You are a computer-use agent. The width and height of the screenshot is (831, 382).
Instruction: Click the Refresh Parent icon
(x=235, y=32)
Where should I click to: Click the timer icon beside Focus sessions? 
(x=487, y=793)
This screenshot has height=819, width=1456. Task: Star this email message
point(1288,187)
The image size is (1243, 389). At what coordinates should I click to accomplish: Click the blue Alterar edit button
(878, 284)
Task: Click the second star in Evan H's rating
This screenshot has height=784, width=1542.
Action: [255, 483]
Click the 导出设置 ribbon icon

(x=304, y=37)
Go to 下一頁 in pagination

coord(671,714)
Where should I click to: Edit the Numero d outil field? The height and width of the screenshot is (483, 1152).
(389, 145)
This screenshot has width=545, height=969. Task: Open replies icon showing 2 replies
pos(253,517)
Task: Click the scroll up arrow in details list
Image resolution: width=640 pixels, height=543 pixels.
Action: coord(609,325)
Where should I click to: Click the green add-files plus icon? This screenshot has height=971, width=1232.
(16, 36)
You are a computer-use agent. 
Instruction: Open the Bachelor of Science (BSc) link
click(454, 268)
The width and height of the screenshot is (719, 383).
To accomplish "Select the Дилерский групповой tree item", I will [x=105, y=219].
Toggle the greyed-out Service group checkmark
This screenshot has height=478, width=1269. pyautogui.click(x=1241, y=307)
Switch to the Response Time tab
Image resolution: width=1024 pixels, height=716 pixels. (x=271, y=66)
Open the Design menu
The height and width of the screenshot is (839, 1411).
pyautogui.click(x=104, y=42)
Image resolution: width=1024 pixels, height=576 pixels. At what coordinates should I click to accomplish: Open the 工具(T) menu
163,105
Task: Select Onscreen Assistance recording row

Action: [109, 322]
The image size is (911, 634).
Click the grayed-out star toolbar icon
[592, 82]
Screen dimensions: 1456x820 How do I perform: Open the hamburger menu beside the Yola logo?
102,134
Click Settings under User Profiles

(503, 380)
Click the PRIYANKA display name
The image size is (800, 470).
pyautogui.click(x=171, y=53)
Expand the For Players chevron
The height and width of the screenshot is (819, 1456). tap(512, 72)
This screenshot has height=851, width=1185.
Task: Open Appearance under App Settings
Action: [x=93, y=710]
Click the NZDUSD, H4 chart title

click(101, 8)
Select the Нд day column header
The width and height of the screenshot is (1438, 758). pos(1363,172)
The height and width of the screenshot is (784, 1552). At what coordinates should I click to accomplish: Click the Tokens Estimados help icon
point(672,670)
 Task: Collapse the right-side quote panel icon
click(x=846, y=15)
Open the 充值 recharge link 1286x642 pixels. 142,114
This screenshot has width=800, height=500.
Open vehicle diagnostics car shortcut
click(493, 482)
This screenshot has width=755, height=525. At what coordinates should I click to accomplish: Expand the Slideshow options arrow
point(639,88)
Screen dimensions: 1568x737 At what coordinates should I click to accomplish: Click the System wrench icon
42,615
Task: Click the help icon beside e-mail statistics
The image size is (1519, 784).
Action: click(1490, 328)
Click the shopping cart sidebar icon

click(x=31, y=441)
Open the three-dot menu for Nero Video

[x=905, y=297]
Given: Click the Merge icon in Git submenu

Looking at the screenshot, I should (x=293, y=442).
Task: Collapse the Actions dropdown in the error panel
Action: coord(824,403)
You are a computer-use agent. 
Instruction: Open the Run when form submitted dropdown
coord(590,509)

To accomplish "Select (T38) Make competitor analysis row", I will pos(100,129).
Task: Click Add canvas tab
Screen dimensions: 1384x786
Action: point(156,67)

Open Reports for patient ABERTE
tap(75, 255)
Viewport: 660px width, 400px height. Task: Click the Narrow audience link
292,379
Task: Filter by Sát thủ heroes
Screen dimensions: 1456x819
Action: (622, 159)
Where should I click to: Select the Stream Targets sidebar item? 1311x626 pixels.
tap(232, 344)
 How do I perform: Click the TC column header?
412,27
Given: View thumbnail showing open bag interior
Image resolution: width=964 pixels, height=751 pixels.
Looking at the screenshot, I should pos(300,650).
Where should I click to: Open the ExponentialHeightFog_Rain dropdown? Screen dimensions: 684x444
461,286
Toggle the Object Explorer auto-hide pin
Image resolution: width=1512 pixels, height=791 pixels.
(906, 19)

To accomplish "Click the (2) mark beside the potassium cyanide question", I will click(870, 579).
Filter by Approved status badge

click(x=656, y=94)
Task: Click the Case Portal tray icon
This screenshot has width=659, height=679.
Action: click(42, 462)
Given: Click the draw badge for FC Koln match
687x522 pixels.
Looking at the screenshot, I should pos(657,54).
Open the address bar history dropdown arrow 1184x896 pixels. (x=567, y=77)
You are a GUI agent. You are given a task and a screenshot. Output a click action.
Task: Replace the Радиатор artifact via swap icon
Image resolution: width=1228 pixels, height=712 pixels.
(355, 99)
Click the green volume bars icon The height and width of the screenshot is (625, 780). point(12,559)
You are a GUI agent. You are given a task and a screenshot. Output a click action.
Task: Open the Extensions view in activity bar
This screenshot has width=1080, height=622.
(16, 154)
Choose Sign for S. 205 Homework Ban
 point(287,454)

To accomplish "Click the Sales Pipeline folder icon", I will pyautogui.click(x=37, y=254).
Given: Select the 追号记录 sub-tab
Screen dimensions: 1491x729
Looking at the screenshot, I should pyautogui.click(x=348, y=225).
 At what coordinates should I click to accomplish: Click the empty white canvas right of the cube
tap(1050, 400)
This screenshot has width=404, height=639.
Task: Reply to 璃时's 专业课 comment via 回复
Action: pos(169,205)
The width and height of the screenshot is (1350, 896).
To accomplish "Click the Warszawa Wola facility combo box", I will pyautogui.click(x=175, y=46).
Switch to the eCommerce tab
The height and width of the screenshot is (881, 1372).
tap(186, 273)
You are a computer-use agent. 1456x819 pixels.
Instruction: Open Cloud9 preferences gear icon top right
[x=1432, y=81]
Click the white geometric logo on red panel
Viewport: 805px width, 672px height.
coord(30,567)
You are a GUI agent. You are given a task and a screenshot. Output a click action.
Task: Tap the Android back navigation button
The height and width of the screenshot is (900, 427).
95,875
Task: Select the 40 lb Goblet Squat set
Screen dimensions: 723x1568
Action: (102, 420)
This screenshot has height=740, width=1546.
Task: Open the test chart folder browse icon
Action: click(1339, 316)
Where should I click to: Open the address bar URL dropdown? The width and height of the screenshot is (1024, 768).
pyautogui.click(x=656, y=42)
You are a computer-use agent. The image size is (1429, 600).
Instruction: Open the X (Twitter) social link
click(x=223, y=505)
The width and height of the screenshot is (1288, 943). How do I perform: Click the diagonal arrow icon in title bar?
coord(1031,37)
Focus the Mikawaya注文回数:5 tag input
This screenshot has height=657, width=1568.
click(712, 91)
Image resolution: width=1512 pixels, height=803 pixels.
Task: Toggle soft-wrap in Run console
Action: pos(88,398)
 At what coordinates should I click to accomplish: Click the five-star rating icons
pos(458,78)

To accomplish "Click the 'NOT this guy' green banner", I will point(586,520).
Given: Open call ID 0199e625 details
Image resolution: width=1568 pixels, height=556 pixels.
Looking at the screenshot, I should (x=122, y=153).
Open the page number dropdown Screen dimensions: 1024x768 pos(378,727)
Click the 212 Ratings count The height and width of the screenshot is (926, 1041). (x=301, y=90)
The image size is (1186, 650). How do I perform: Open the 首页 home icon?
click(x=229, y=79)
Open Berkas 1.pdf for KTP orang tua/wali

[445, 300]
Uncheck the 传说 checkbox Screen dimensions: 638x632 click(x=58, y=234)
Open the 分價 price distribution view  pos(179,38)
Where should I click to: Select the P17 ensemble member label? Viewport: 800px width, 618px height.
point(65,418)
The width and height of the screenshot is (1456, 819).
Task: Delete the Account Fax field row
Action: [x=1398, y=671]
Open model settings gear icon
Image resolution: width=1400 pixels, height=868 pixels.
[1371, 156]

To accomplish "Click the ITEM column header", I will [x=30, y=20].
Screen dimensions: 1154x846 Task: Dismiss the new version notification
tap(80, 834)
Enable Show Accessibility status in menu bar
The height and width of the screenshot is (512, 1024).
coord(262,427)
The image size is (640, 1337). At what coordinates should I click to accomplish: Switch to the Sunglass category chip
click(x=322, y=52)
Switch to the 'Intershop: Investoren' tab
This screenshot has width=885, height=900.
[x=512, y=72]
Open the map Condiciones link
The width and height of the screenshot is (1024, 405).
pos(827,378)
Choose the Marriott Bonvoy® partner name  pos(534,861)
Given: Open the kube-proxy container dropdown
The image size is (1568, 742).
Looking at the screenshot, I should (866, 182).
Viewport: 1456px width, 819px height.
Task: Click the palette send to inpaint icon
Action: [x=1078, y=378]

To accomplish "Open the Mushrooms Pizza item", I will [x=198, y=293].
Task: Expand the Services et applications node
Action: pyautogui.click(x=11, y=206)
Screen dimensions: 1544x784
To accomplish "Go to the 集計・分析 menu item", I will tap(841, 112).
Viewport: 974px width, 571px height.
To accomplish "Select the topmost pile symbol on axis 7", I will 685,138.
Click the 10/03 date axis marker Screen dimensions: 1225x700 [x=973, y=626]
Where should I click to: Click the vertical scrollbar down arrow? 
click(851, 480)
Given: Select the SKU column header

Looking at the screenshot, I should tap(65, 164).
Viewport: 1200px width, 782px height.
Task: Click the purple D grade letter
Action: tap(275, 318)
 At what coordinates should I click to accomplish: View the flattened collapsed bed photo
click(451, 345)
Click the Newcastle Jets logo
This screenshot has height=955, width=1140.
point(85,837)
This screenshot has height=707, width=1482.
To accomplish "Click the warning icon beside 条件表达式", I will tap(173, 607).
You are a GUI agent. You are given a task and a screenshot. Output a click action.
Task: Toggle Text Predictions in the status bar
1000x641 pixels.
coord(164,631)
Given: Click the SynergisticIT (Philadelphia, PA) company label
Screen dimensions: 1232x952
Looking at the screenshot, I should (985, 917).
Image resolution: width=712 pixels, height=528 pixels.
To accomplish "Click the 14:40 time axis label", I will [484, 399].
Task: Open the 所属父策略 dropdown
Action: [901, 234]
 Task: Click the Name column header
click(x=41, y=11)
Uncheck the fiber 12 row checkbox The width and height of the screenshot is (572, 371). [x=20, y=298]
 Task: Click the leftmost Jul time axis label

Written instruction: Copy the listing again, starting at the line that has "Open the address bar history" and stopping after the line that has "Click the green volume", with the requests included. In the answers, scale each click coordinate by 1.05 and round it to a whole number, rounding halves up, and leave every other number unchanged.

Task solution:
Open the address bar history dropdown arrow 1184x896 pixels. (x=595, y=81)
You are a GUI agent. You are given a task and a screenshot. Output a click action.
Task: Replace the Радиатор artifact via swap icon
Image resolution: width=1228 pixels, height=712 pixels.
(373, 104)
Click the green volume bars icon The height and width of the screenshot is (625, 780). point(13,587)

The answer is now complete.